Written task: Turn the lines below into a JSON list of strings, one string per line, and leave out any blank lines.

Entries supplied:
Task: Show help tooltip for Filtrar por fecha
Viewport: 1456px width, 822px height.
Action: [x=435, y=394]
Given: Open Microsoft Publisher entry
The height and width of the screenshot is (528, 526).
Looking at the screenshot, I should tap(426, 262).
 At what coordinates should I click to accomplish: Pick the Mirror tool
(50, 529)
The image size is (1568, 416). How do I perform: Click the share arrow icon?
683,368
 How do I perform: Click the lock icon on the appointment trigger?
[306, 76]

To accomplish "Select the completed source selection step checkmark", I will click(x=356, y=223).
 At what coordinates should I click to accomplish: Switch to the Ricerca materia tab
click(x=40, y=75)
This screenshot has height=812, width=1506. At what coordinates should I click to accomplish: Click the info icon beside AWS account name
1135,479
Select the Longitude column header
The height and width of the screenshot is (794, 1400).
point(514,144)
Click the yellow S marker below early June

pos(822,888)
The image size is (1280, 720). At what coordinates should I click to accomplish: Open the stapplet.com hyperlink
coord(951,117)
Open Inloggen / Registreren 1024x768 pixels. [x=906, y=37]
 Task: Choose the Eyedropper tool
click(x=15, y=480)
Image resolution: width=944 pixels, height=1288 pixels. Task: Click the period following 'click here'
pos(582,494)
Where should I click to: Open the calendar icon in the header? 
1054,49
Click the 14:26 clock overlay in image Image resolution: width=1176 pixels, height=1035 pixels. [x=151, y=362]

Written solution:
[
  "Task: Show help tooltip for Filtrar por fecha",
  "Viewport: 1456px width, 822px height.",
  "Action: [x=435, y=394]",
  "Given: Open Microsoft Publisher entry",
  "The height and width of the screenshot is (528, 526).",
  "Looking at the screenshot, I should tap(426, 262).",
  " At what coordinates should I click to accomplish: Pick the Mirror tool",
  "(50, 529)",
  "The image size is (1568, 416). How do I perform: Click the share arrow icon?",
  "683,368",
  " How do I perform: Click the lock icon on the appointment trigger?",
  "[306, 76]",
  "To accomplish \"Select the completed source selection step checkmark\", I will click(x=356, y=223).",
  " At what coordinates should I click to accomplish: Switch to the Ricerca materia tab",
  "click(x=40, y=75)",
  "This screenshot has height=812, width=1506. At what coordinates should I click to accomplish: Click the info icon beside AWS account name",
  "1135,479",
  "Select the Longitude column header",
  "The height and width of the screenshot is (794, 1400).",
  "point(514,144)",
  "Click the yellow S marker below early June",
  "pos(822,888)",
  "The image size is (1280, 720). At what coordinates should I click to accomplish: Open the stapplet.com hyperlink",
  "coord(951,117)",
  "Open Inloggen / Registreren 1024x768 pixels. [x=906, y=37]",
  " Task: Choose the Eyedropper tool",
  "click(x=15, y=480)",
  "Image resolution: width=944 pixels, height=1288 pixels. Task: Click the period following 'click here'",
  "pos(582,494)",
  "Where should I click to: Open the calendar icon in the header? ",
  "1054,49",
  "Click the 14:26 clock overlay in image Image resolution: width=1176 pixels, height=1035 pixels. [x=151, y=362]"
]